Before copying the entries, remove the pictures; everything else stays exactly as it is.

Top of RECORDS SHOWN

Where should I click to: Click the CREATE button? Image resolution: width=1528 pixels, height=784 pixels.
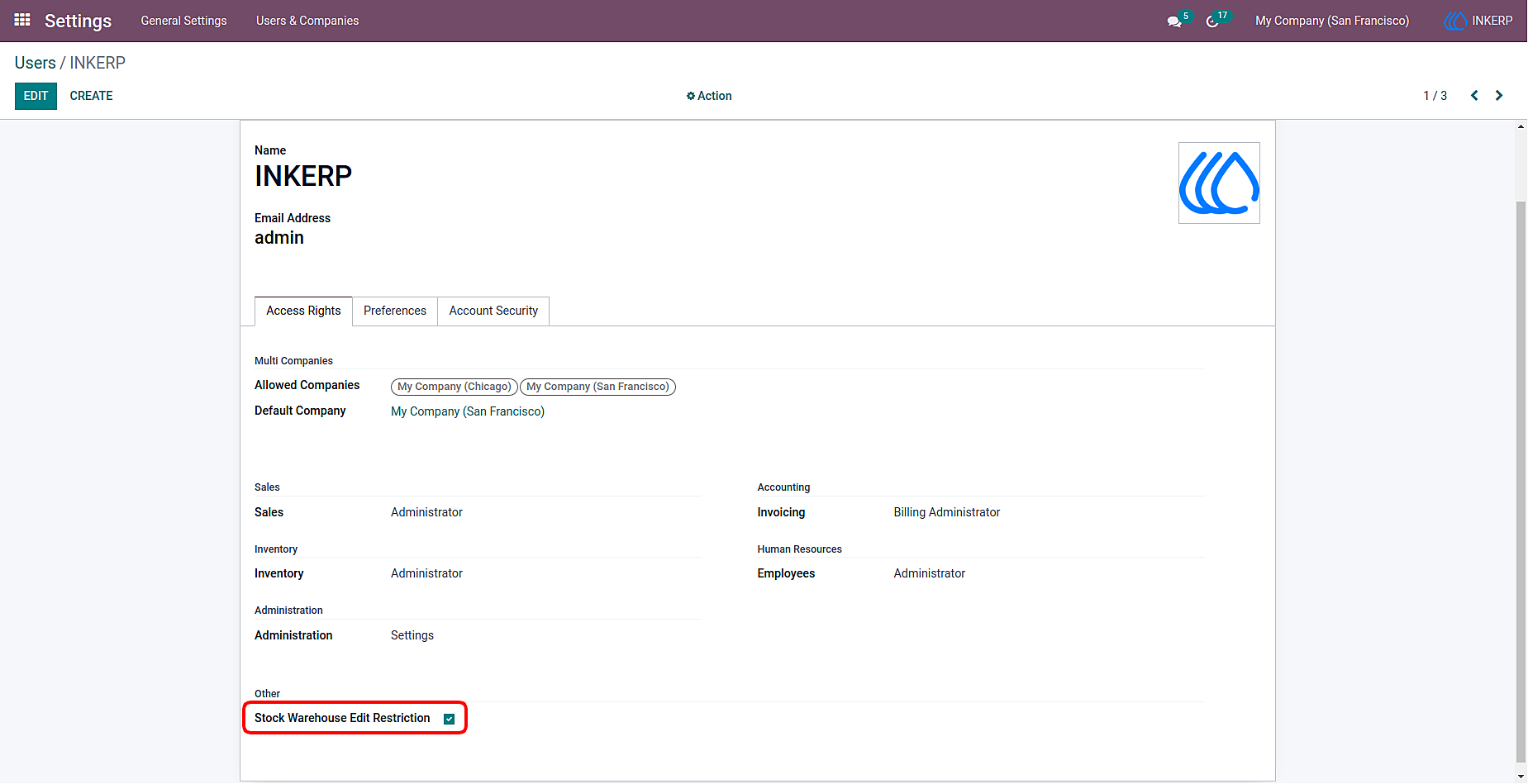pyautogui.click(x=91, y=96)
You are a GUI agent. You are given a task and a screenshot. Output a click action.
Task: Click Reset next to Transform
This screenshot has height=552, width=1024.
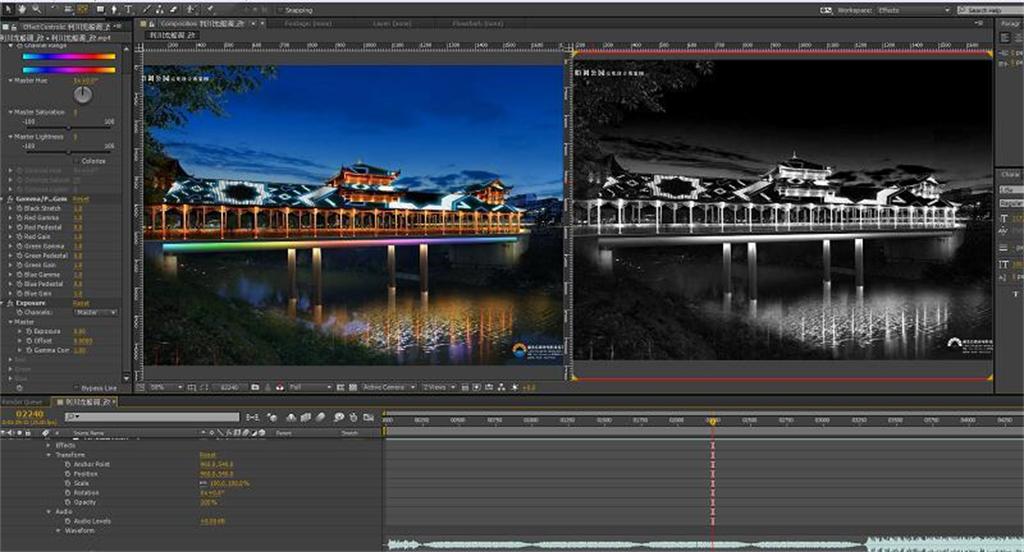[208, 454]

Bottom of RECORDS SHOWN

### RESULT
Where should I click to: Click the CREATE button? Image resolution: width=1528 pixels, height=784 pixels.
pyautogui.click(x=91, y=96)
You are a GUI agent. You are given a task and a screenshot. Output a click action.
Task: Click Reset next to Transform
This screenshot has height=552, width=1024.
[208, 454]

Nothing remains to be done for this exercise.